■ **実施する課題**
1. 着座検出の本文から、「図2に示すように、テーブル3」と「圧が漏れないようにしている。」の間の部分を、両端を含めて一字も変えずに抜き出してください。
2. 着座検出の本文によると、ワークWがテーブル35上にぴったり着座しているとき、検出通路12側と接続通路10側との圧力差がゼロになるのはなぜですか。1〜3文で説明してください。
3. 着座検出の本文について、最後に示された文の後に続く内容を書いてください。

図2に示すように、テーブル35上において各検出孔36を塞ぐようにしてワークWを着座させる。このワークWの着座状況、言い換えればワークWとテーブル35との間の隙間量の検出は、次のようにして行う。
まず、圧力源Pから検出用エアを供給するとともに、この検出用エアをレギュレータRで圧力調整した後、供給通路(各圧力検出ブロックAの接続通路10)に供給する。ただし、供給通路は、その一端に圧力源Pを接続するとともに、他端には栓をして供給通路から供給圧が漏れないようにしている。
【0025】
接続通路10に供給された検出用エアは、各接続通路10からオリフィス13を介して検出通路12に導かれるとともに、検出通路12→検出ポート11→パイプ37を介してテーブル35に設けた検出孔36から噴出する。このとき、ワークWがテーブル35上にぴったりと着座していれば、言い換えれば、ワークWとテーブル35との間に隙間が全くなければ、検出用エアが検出孔36から噴出することができず、検出通路12側の圧力と接続通路10(供給通路)側の圧力とが等しくなる。したがって、検出通路12側と接続通路10側との圧力差はゼロになる。

■ **データセットの記録**
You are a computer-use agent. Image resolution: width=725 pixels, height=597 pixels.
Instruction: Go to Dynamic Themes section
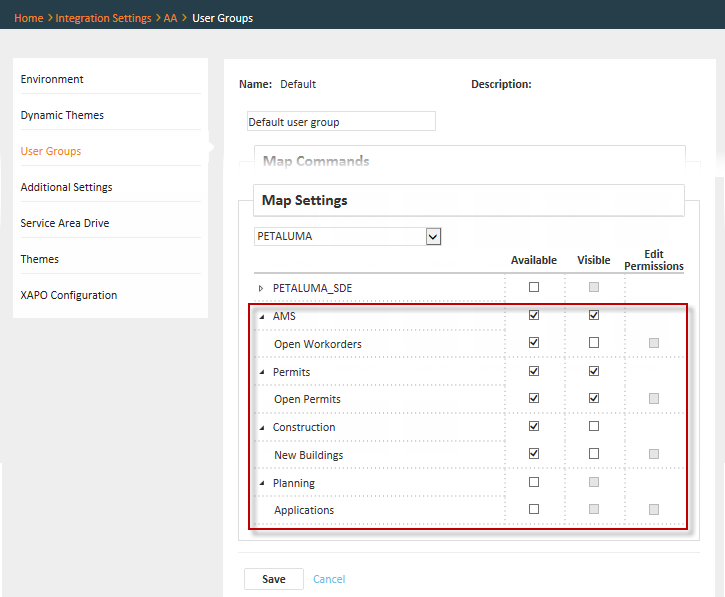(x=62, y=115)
==
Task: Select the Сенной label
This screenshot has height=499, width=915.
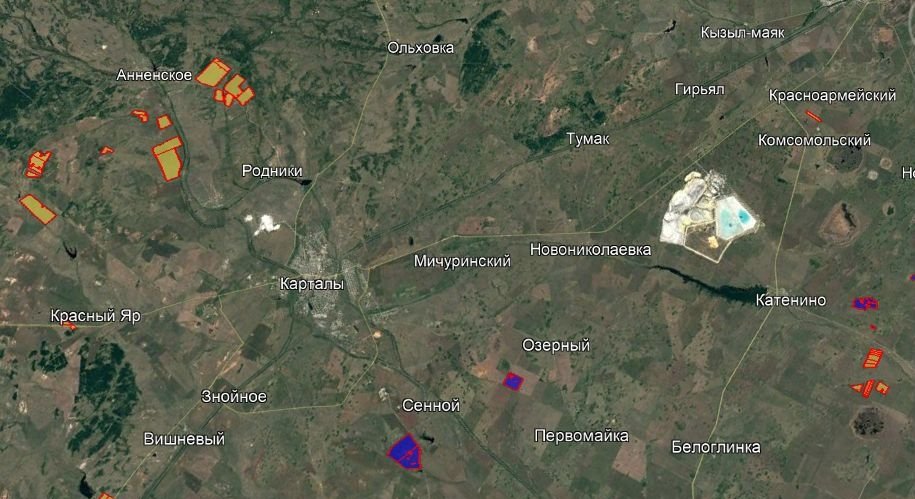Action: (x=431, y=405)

■ **課題の解答**
1.
図2に示すように、テーブル35上において各検出孔36を塞ぐようにしてワークWを着座させる。このワークWの着座状況、言い換えればワークWとテーブル35との間の隙間量の検出は、次のようにして行う。
まず、圧力源Pから検出用エアを供給するとともに、この検出用エアをレギュレータRで圧力調整した後、供給通路(各圧力検出ブロックAの接続通路10)に供給する。ただし、供給通路は、その一端に圧力源Pを接続するとともに、他端には栓をして供給通路から供給圧が漏れないようにしている。

2. ワークWとテーブル35との間に隙間がまったくないため、検出用エアが検出孔36から噴出できません。その結果、検出通路12側の圧力と接続通路10(供給通路)側の圧力とが等しくなり、両者の圧力差はゼロになります。

3.
【0026】
一方、ワークWとテーブル35との間に切削屑等のゴミや水滴が入り込み、ワークWとテーブル35との間に隙間がある場合には、検出用エアが検出孔36から噴出する。このワークWとテーブル35との間にできる隙間が大きくなるほど、より多くの検出用エアが噴出するため、隙間が大きくなるにつれてパイプ37および検出通路12の圧力が低くなる。したがって、ワークWとテーブル35との間の隙間量が大きくなるにつれて、接続通路10側の圧力と検出通路12側との圧力差が大きくなる。
このように、接続通路10と検出通路12との圧力差を検出すれば、ワークWとテーブル35との間の隙間量を検出することができる。
【0027】
そして、図3からも明らかなように、検出通路12の圧力は、信号通路15にも導かれるため、センサ部18から突出する信号検知片20が、この検出通路12の圧力を検出している。また、接続通路10の圧力は、信号通路14に導かれているので、信号検知片19が接続通路10側の圧力も検出している。
差圧検出手段Sは、検出通路12側の圧力と接続通路10(供給通路)側の圧力差を検出するとともに、当該検出値をコネクタ34に接続した図示しない演算装置や制御装置に送信する。また、基板部17が、差圧検出手段Sが検出した圧力差に基づいて、ワークWとテーブル35(各検出孔36)との間の隙間量を演算して、この隙間量を表示部30に表示するようにしている。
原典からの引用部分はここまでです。